A review by emannuelk
Mr. Know-It-All: The Tarnished Wisdom of a Filth Elder by John Waters

3.0

Eu sou dessas pessoas que acha decepcionante que em algum momento ali pela virada do milênio a ideia de "politicamente incorreto" foi apropriada pela direita. E que, mesmo com a ascensão do conservadorismo nos últimos anos, a esquerda não voltou a reclamar esse campo que é seu por direito. Pois a ideia de rebeldia, de ir contra o stablishment, é muito poderosa. John Waters vem de um tempo no qual o politicamente incorreto estava intrinsecamente associado às políticas progressivas. E ele traz essa posição para os dias de hoje. É só mostrar qualquer das obras de Waters para os protofascistas que acreditam em coaching e empreendedorismo para essa pessoa ter um choque com o que realmente é o politicamente incorreto. E não é só essa galera que ficaria chocada com as obras do diretor e escritor. Embora os religiosos e carolas provavelmente vomitariam na maior parte dos filmes ou capítulos imaginados por Waters, tem muito aqui que deixe desconfortável mesmo os progressistas pouco radicais de hoje em dia. A primeira parte do livro é uma atualização na autobiografia do artista, com capítulos voltados para seus últimos filmes.
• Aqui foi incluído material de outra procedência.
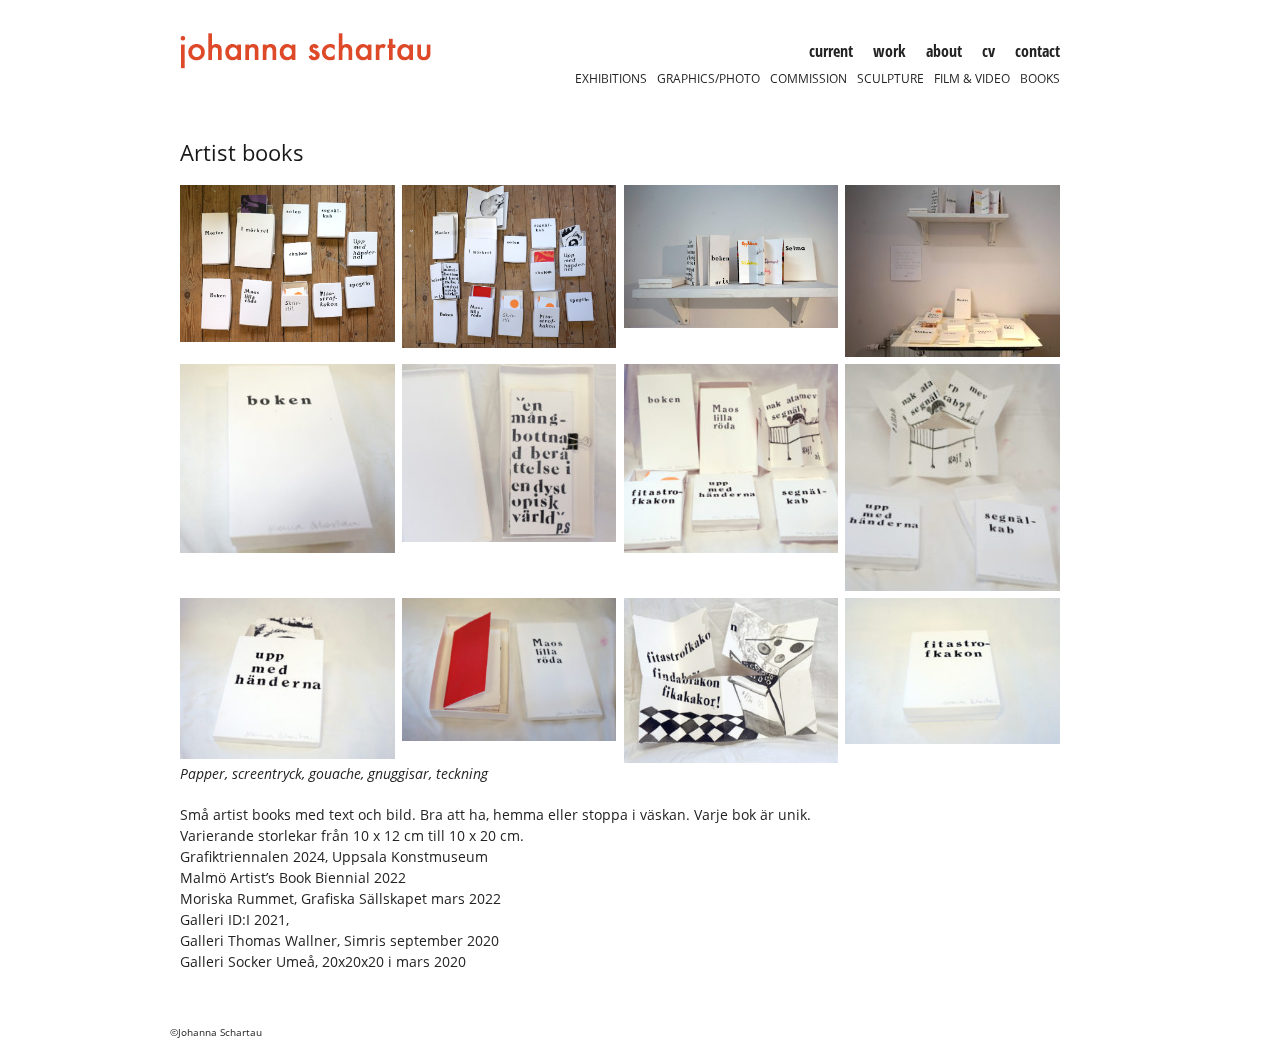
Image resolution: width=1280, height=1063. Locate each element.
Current (831, 51)
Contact (1037, 51)
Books (1040, 78)
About (944, 51)
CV (988, 51)
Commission (808, 78)
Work (889, 51)
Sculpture (890, 78)
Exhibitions (611, 78)
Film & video (972, 78)
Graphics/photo (708, 78)
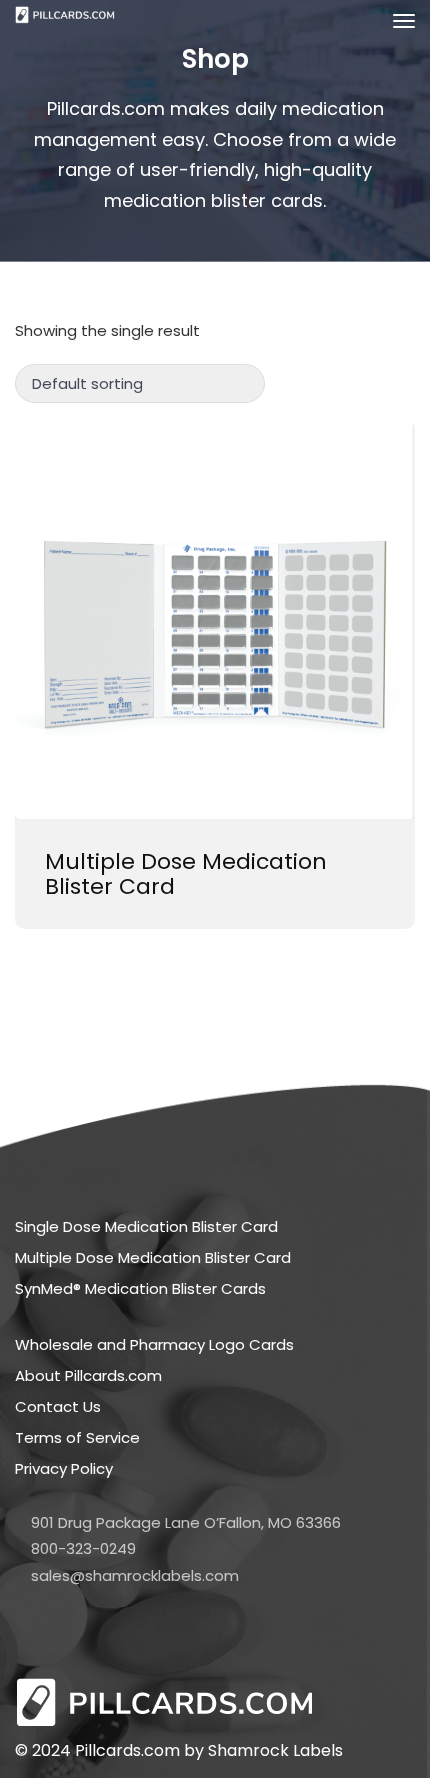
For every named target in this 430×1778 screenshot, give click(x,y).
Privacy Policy (64, 1468)
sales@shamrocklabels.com (135, 1575)
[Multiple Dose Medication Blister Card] (215, 619)
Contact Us (58, 1406)
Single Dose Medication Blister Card (146, 1226)
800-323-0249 (83, 1548)
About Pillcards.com (88, 1375)
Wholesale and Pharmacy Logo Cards (154, 1344)
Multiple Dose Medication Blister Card (186, 874)
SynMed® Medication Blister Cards (140, 1288)
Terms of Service (77, 1437)
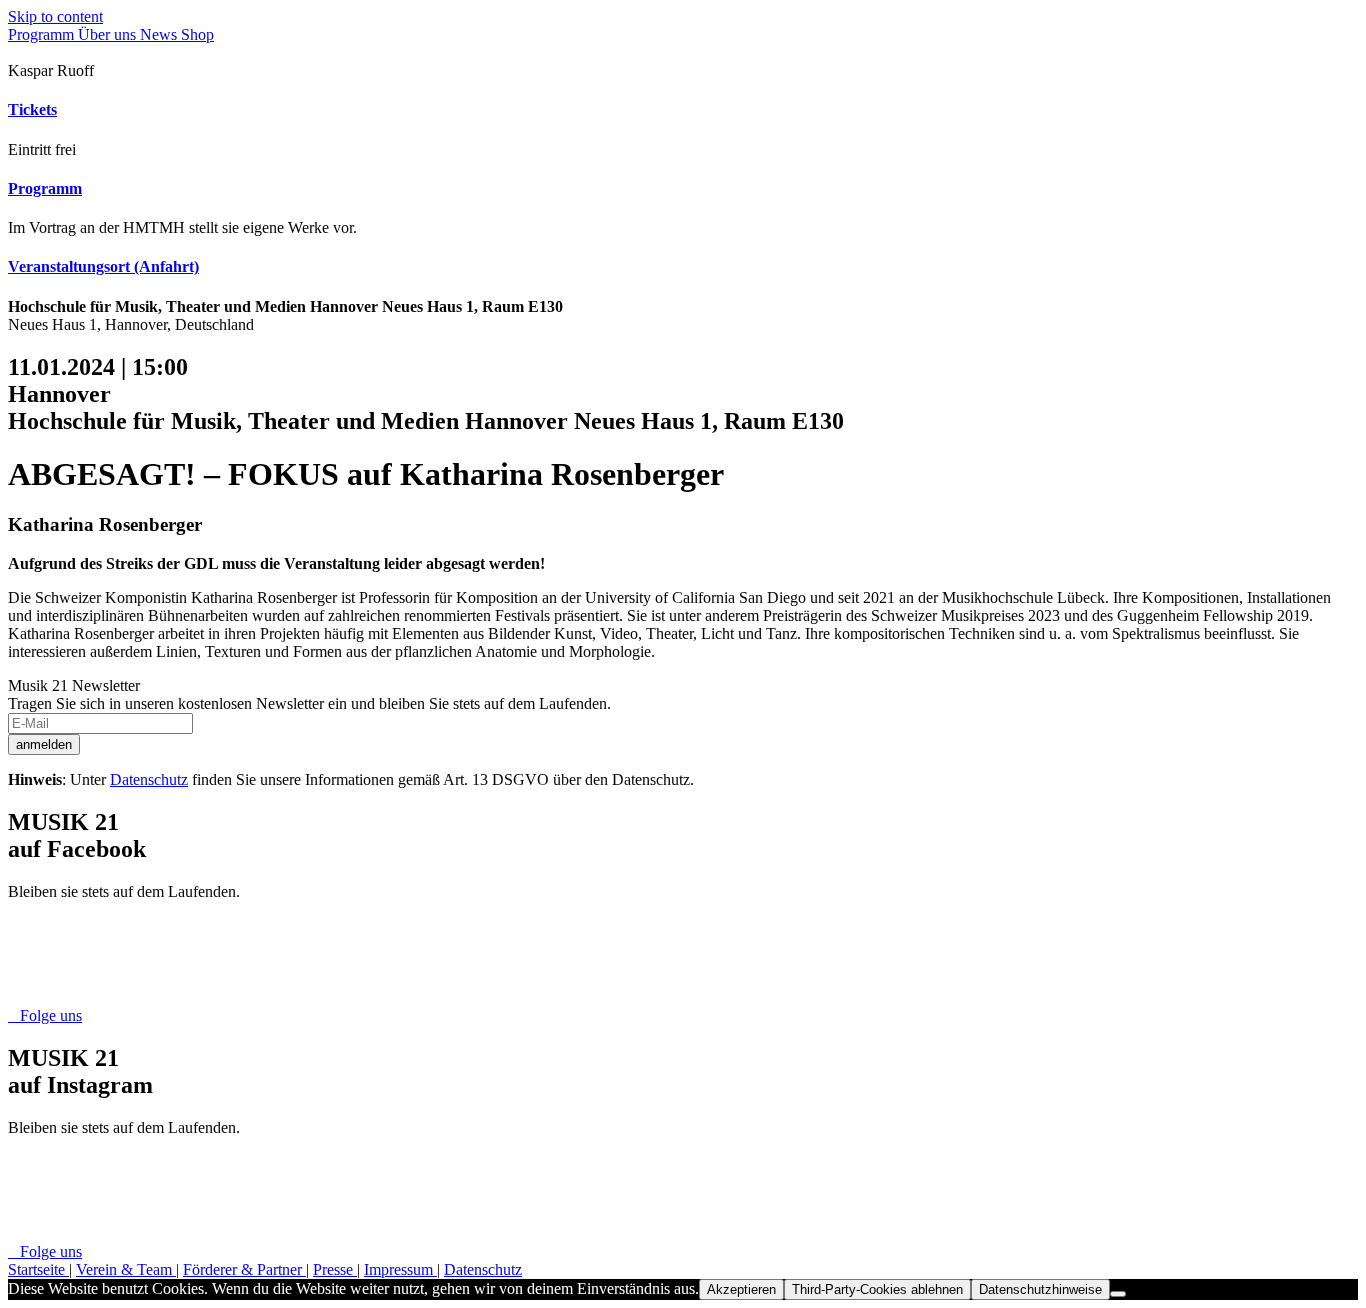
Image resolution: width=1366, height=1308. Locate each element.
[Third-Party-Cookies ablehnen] (1118, 1294)
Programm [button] (45, 188)
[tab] (683, 110)
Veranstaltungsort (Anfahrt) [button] (103, 266)
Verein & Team (126, 1269)
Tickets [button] (32, 109)
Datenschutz (149, 779)
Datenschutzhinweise (1040, 1289)
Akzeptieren (741, 1289)
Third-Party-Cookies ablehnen (877, 1289)
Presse (335, 1269)
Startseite (38, 1269)
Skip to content (55, 16)
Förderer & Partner (244, 1269)
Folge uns (45, 1015)
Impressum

Mas isso ocupa apenas cerca de um terço do livro. Depois disso, passam a ser temáticos, com altos e baixos. O capítulo sobre música ou como até mesmo o mercado de arte feita por macacos é afetado pela misoginia são ótimos. O sobre comida, nem tanto. Alguns dos capítulos quase parecem contos. Mas o ponto forte é o espírito desafiador. Que une toda a estética de Waters em um ato político. Sim, o autor é ativista pelos direitos LGBTQIA+ há décadas, e a maior parte de seus filmes protagonizava pessoas trans já nos anos 1970, então não é uma surpresa. Mas é um lembrete do valor que o choque tem enquanto ação política. Muitas pessoas duvidam da capacidade política da arte de mudar o mundo real. Acho que é porque, para conseguir isso, a arte precisa ser audaciosa como a de John Waters.